▸ **Texte extrait**:
>>>

Messieurs les Ministres,
Messieurs les Officiers généraux,
Mesdames, Messieurs,
Nous célébrons aujourd'hui l'OCCAR lors du premier anniversaire de son fonctionnement comme organisation internationale. Les quatre partenaires de l'OCCAR ont en effet ratifié le texte fondateur, ce qui a permis de donner à l'Organisation conjointe un statut juridique le 28 janvier 2001.
Mais l'OCCAR a d'ores et déjà plus de cinq années d'existence et d'expérience. C'est donc l'occasion de dresser un premier bilan de sa gestion de programmes d'armement en coopération. C'est également l'occasion d'évoquer de nouveaux objectifs pour l'avenir.
L'OCCAR gérait, jusqu'à la fin de l'année 2001, sept programmes représentant un montant total de 800 millions d'euros par an. Je crois que nous pouvons collectivement nous féliciter des résultats obtenus par l'OCCAR dans la conduite de ces programmes importants, qui nous sont profondément nécessaires. Les équipes, les procédures internes et le corpus de règles organisant le dialogue de gestion avec les services nationaux sont en place et éprouvés. Nous avons l'occasion de la constater aujourd'hui à Bonn, siège de l'OCCAR. L'organisation a su, d'emblée, par la volonté des nations, par la qualité et le professionnalisme de ses équipes, atteindre un niveau de performance répondant aux enjeux et aux objectifs que les ministres de la Défense avaient fixés en 1996.
La montée en puissance de l'OCCAR s'opère de manière tout à fait satisfaisante. Cela nous a ainsi permis de lui confier, le 18 décembnre dernier, la gestion du programme A400M le plus important programme d'armement conjoint engagé en Europe - selon le mandat de programme que lui ont fixé huit pays acquéreurs de cet avion de transport militaire.
C'est sur la base de cette démonstration d'efficacité que nous envisageons également de confier à l'OCCAR la conduite de nouveaux programmes. Je pense en particulier au programme de système de défense antiaérien de forces navales PAAMS, mené par l'Italie, le Royaume-Uni et la France.
Je note aussi avec satisfaction l'intérêt marqué vis-à-vis de l'organisation par plusieurs de nos partenaires européens, représentés aujourd'hui au plus haut niveau.
Regardant l'avenir, je soumets à la réflexion deux séries d'objectifs.
En premier lieu, des objectifs à fixer au management de l'OCCAR avec l'aide des services nationaux d'armement.
Nous attendons en effet de l'OCCAR une efficacité plus grande en matière de coopération sur les programmes d'armement, en tirant les enseignements des succès comme des difficultés rencontrées par le passé, en s'appuyant sur les meilleurs méthodes de management et de conduite des programmes et en s'inspirant des méthodes mises en oeuvre dans le secteur concurrentiel.
Je citerai trois pistes qui me semblent constituer des éléments structurants de cette efficacité.
La première est l'engagement formel des nations lors du lancement des programmes, au travers du mandat de programme, décision du conseil de surveillance qui est juridiquement contraignante pour les Etats concernés. Comme pour les commandes globales réalisées par la France depuis plusieurs années, cet engagement apporte aux industriels la visibilité nécessaire pour améliorer leur offre ; il procure à tous les partenaires des réductions de coût et de délai très significatives ; c'est aussi la garantie du respect du calendrier de livraison des matériels.

<<<

▸ **Données fournies**:
>>>

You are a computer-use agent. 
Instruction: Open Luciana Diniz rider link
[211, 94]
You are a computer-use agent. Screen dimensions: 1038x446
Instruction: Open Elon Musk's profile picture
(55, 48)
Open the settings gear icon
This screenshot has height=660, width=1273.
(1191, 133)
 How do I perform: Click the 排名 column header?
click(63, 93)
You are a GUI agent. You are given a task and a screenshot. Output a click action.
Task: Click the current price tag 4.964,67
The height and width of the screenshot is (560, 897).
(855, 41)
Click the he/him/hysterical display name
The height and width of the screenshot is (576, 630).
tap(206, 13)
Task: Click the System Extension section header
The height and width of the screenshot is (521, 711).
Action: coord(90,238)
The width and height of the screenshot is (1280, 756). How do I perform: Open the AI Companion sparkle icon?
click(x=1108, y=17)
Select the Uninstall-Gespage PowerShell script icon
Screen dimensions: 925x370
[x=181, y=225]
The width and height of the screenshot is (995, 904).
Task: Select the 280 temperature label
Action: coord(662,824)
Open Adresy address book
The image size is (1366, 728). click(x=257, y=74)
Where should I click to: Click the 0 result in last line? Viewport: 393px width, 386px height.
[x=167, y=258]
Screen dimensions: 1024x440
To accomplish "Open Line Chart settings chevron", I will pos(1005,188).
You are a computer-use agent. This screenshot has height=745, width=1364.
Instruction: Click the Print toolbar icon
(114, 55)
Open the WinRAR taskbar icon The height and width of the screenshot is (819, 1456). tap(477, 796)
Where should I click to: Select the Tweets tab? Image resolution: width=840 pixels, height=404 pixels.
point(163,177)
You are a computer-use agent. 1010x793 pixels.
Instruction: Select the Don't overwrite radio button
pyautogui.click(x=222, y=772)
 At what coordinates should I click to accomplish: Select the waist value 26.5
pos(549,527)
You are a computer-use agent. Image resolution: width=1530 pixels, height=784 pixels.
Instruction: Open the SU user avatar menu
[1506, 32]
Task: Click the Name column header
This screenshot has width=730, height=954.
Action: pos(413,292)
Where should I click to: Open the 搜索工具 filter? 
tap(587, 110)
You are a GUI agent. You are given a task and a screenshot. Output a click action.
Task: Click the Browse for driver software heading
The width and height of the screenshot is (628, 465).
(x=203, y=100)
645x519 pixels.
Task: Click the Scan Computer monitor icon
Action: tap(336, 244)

<<<

▸ **Actions à mener**:
- a) Répondez aux questions suivantes sur le discours consacré à l'OCCAR :
(i) À quelle date l'Organisation conjointe a-t-elle reçu un statut juridique ?
(ii) Combien de programmes l'OCCAR gérait-elle jusqu'à la fin de l'année 2001, et pour quel montant annuel ?
(iii) Quels pays mènent le programme PAAMS ?
- b) Rédigez la suite du discours consacré à l'OCCAR en reprenant après sa dernière phrase.

▸ **Réponses attendues**:
- a)
(i) Le 28 janvier 2001.
(ii) Sept programmes, pour un montant total de 800 millions d'euros par an.
(iii) L'Italie, le Royaume-Uni et la France.

- b)
La deuxième piste porte sur le maintien condition opérationnelle. Chacun de nos pays est engagé dans un travail d'optimisation de la disponibilité opérationnelle et de réduction des coûts d'entretien. L'OCCAR a, selon moi, dans ce domaine un rôle important à jouer, pour les programmes en préparation ou en notre possession, comme pour ceux qui sont actuellement en cours de gestion et qui étaient pour la plupart lancés préalablement à leur transfert à l'organisation conjointe.
Je suggère enfin que les équipes de l'OCCAR proposent, en liaison avec les services nationaux d'armement, d'impliquer l'Organisation conjointe dans la réalisation de démonstrateurs technologiques. Ces projets de montants de l'ordre de 20 à 50 millions d'euros, permettent, par la vérification des performances attendues de nouveaux concepts technico-opérationnels ou de technologies non encore éprouvées, de raccourcir les délais et les risques de réalisation des programmes. L'évolution rapide des technologies d'une part, du contexte stratégique d'autre part, doit en effet nous amener à réduire sensiblement les délais nécessaires à la réalisation des équipements ce qui permet également d'en réduire les coûts.
Les prochains mois donneront l'occasion, pour la première fois, aux équipes de l'OCCAR de négocier directement avec l'industrie les termes de plusieurs grands contrats nouveaux comme par exemple le contrat (dit "de phase 3") qui achève le développement et la production de programme FSAF, et de confirmer ainsi concrètement l'efficacité de l'organisation. Cette phase de poursuite de la montée en puissance doit être une réussite. Vous pouvez compter sur la totale collaboration de la DGA pour soutenir l'OCCAR dans cette phase.
En second lieu, je souhaite fixer l'objectif de mieux coordonner nos politiques d'armement et de créer un marché européen de l'armement, qui est indispensable si nous voulons que la capacité d'achat collective conduise à une réduction des coûts.
Il ne suffit pas de fixer des objectifs au management de l'OCCAR. Ceux-ci doivent être accompagnés d'un objectif politique des Etats qui en sont les membres. L'OCCAR est en effet un outil dont l'efficacité dépend autant de son fonctionnement interne que de la capacité des Etats à tirer les conséquences en matière d'armement d'une ambition commune européenne nouvelle en matière de défense.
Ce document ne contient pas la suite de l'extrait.